— Start Records for this task —
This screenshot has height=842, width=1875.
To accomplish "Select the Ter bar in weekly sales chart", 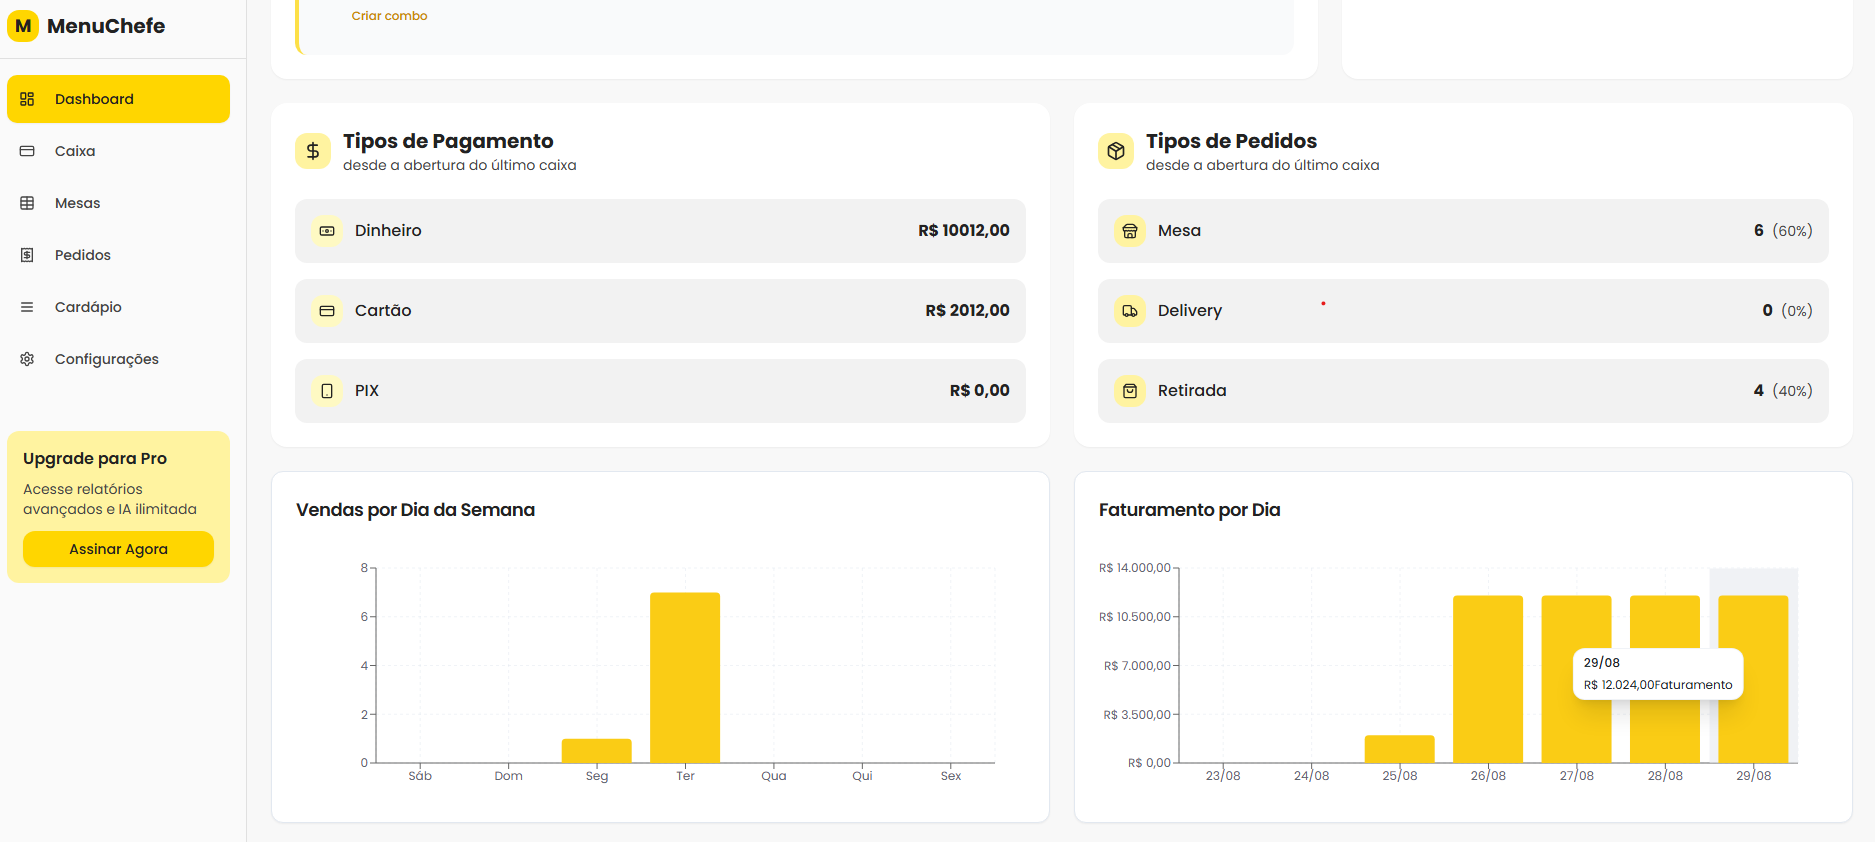I will (685, 678).
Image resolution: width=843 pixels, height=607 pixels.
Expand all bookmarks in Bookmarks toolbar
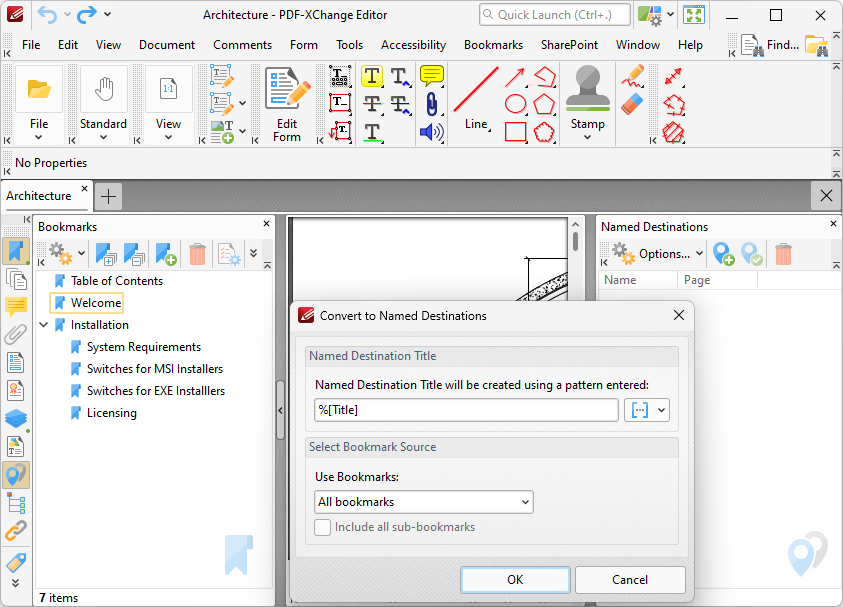click(x=106, y=254)
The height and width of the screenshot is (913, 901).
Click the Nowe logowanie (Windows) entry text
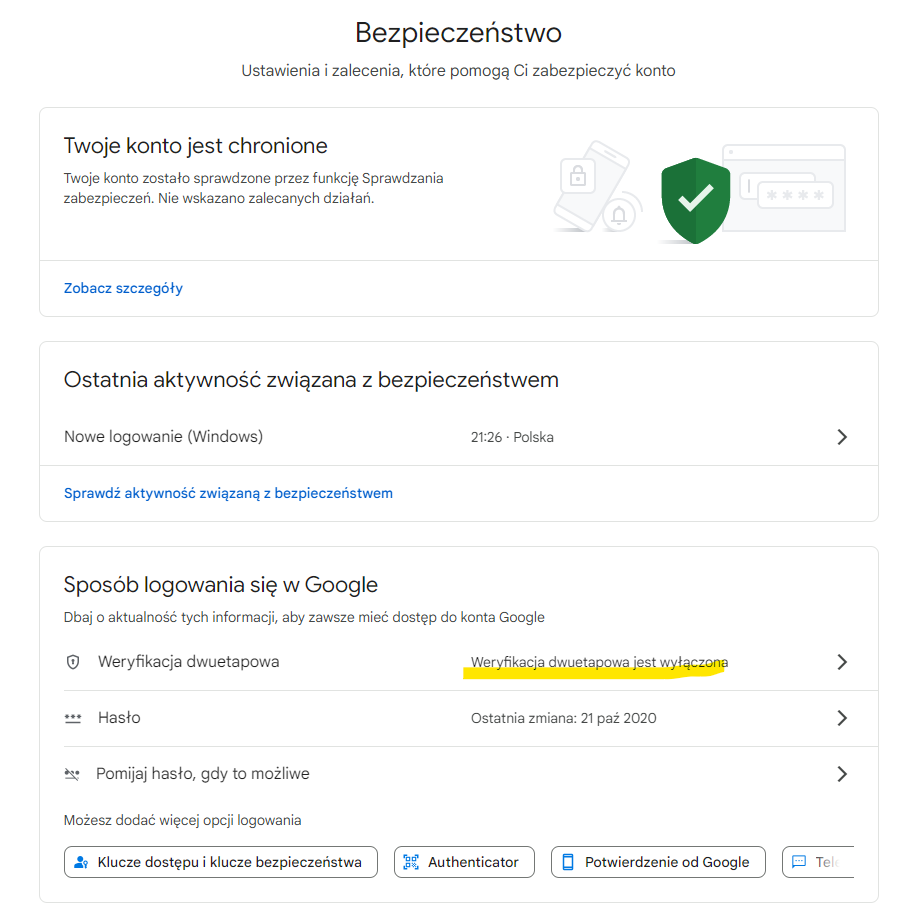[163, 437]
— End Records for this task —
Exercise task
Render the records as a Markdown table with the columns Row and Line, beginning at the line that has "The height and" and stopping at the end of the records. Number each line in order, skip blank lines, and leave the pictures out.

Reply
| Row | Line |
|---|---|
| 1 | The height and width of the screenshot is (913, 901). |
| 2 | Click the Nowe logowanie (Windows) entry text |
| 3 | [163, 437] |